(Stored items)
• • • •

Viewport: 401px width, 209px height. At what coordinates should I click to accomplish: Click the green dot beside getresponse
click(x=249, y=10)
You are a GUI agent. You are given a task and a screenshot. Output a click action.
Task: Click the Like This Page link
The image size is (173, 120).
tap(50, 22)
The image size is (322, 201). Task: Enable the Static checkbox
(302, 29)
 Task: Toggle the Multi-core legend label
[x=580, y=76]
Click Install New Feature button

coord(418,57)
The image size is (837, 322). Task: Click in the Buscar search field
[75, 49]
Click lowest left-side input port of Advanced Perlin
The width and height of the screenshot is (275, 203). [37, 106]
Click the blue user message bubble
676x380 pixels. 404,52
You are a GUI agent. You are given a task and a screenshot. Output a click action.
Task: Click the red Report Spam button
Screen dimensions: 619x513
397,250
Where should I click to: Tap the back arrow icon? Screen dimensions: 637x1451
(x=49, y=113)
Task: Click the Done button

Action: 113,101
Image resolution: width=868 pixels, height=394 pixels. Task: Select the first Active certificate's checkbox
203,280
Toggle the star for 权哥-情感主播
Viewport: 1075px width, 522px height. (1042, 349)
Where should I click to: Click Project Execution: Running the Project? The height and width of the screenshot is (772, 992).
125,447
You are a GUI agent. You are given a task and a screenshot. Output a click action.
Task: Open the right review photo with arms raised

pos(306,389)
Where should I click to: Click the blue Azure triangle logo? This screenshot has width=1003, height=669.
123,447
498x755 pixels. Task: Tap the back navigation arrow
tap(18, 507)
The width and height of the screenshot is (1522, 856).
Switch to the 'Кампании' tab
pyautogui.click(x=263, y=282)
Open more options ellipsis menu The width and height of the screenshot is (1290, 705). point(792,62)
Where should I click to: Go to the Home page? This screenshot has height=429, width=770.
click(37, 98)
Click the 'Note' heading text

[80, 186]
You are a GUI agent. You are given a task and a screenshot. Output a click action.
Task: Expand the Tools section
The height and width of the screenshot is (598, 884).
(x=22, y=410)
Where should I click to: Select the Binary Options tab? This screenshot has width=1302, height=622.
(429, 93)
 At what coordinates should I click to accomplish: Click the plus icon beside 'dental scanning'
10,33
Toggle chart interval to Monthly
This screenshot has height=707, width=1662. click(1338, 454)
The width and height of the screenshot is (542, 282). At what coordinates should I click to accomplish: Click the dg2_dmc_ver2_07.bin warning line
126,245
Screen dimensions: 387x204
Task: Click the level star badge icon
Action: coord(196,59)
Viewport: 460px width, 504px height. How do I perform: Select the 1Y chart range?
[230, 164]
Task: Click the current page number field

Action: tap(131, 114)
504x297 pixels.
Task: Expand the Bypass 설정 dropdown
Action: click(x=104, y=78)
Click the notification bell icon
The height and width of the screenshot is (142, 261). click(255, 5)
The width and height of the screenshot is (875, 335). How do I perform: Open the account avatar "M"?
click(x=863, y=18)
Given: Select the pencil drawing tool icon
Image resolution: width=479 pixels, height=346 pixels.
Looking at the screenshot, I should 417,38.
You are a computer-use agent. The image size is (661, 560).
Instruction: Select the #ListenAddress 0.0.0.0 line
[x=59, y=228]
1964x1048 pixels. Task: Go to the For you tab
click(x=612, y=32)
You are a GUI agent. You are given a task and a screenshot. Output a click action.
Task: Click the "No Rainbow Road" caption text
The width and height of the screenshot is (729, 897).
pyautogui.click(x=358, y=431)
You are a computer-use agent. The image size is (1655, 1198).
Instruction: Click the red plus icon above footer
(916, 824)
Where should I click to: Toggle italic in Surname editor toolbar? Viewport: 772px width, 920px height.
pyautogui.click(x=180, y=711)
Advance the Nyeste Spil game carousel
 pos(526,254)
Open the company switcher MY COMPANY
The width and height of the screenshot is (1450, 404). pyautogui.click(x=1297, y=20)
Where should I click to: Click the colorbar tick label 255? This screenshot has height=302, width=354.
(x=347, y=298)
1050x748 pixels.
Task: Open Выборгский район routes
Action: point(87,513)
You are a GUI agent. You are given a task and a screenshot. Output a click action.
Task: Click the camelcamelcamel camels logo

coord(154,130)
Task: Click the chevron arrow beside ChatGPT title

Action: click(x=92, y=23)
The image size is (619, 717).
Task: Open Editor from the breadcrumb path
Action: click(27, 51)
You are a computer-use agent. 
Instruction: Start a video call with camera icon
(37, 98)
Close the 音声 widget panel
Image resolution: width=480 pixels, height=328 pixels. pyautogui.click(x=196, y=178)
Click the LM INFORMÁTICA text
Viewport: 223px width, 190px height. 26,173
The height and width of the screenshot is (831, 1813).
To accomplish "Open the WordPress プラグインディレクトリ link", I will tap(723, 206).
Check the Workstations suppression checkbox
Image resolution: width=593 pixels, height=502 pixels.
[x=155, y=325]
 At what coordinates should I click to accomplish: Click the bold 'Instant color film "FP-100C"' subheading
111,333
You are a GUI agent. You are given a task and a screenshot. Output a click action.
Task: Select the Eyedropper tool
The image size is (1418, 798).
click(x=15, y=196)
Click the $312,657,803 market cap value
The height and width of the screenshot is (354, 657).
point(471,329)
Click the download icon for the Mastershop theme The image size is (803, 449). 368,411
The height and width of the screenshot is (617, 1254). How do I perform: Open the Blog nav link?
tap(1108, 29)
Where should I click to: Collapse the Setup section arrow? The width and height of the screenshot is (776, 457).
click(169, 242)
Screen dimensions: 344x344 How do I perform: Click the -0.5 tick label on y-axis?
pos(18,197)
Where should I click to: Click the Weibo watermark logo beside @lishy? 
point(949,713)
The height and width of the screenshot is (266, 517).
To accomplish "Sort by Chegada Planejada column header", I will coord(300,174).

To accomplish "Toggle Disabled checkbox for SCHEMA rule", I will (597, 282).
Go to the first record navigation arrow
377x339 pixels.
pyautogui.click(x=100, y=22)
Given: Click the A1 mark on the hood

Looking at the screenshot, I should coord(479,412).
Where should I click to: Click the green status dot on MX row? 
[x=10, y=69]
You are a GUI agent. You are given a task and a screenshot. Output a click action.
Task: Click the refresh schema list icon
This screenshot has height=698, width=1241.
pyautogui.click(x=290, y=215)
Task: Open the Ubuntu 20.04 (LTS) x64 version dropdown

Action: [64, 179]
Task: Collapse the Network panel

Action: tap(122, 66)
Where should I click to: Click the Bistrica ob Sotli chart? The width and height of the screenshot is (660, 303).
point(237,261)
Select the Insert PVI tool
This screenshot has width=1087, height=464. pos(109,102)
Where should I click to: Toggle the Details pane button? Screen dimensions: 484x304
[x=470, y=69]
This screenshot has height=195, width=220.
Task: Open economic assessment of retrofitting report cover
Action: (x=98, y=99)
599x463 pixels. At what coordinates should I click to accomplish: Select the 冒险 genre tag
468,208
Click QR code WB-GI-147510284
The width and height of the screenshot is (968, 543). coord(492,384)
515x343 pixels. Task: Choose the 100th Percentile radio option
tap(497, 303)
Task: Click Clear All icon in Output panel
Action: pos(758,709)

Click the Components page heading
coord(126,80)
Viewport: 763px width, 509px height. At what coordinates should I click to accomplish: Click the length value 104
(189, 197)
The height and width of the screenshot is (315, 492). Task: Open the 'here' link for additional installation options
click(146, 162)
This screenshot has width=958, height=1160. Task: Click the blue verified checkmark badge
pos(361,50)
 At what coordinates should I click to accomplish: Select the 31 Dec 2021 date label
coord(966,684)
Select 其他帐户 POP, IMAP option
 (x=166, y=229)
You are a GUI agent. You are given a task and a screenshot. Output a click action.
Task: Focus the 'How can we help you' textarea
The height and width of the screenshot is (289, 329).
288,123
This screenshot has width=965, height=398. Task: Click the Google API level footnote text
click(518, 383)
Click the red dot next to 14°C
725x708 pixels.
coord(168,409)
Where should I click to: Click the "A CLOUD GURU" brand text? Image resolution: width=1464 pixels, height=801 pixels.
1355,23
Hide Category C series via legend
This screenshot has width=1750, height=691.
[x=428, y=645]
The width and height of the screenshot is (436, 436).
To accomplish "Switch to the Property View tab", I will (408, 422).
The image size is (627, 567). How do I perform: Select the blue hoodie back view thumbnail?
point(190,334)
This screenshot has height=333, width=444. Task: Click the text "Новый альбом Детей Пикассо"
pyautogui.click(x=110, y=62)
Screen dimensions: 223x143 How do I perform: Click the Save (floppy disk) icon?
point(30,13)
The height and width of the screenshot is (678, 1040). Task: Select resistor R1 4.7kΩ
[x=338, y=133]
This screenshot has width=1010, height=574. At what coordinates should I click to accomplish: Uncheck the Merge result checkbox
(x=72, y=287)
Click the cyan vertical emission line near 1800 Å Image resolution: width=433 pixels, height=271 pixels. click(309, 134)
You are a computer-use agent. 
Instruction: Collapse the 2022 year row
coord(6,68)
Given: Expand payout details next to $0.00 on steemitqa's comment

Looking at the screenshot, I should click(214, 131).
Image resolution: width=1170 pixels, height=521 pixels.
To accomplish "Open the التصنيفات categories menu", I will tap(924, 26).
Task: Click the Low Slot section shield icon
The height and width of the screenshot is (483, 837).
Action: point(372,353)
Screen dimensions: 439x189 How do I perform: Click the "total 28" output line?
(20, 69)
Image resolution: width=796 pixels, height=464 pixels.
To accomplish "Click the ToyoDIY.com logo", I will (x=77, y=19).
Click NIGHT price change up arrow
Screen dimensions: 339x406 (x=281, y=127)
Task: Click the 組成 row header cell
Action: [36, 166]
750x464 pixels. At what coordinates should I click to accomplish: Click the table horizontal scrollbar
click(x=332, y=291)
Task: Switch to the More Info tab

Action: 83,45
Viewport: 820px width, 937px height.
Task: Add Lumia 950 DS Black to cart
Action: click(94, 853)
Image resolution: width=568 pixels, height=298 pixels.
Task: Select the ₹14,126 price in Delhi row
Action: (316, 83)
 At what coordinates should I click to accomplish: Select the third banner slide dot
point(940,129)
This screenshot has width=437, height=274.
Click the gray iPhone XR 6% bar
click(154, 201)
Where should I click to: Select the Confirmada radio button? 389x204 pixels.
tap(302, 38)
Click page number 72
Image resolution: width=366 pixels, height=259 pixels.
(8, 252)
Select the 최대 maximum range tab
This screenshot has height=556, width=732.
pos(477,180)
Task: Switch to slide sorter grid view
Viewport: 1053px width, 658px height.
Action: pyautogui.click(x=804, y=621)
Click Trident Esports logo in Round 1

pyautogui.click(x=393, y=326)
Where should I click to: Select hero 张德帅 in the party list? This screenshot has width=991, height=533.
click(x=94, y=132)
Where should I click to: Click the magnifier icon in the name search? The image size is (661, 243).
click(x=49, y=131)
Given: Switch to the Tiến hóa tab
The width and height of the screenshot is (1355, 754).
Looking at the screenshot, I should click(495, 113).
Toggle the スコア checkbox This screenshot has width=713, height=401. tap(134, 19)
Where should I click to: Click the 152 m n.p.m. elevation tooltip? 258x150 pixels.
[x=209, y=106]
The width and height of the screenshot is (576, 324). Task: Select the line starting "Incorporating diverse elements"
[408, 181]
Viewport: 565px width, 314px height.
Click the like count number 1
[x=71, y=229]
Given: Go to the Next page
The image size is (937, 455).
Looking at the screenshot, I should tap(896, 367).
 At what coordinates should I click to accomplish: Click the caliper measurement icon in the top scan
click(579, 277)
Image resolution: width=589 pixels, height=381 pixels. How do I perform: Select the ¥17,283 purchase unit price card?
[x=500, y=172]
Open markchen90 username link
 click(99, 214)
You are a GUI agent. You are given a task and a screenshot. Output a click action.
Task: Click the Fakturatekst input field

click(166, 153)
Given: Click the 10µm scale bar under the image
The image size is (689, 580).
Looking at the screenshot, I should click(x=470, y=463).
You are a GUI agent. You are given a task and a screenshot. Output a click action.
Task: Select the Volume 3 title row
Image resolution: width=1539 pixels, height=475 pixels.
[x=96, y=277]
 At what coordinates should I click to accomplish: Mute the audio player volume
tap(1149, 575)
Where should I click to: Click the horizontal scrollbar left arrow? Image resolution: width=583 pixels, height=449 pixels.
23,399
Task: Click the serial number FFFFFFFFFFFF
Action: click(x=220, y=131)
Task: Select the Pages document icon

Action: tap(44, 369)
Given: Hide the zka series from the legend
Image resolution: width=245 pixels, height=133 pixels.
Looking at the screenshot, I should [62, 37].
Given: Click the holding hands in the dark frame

• • • •

### [TASK]
Copy every line of the data that carries the word "computer".

### [YOUR RESPONSE]
You are a computer-use agent. The image size is (661, 560).
You are a computer-use agent. The image size is (1655, 1198).
You are a computer-use agent. 
You are a computer-use agent. 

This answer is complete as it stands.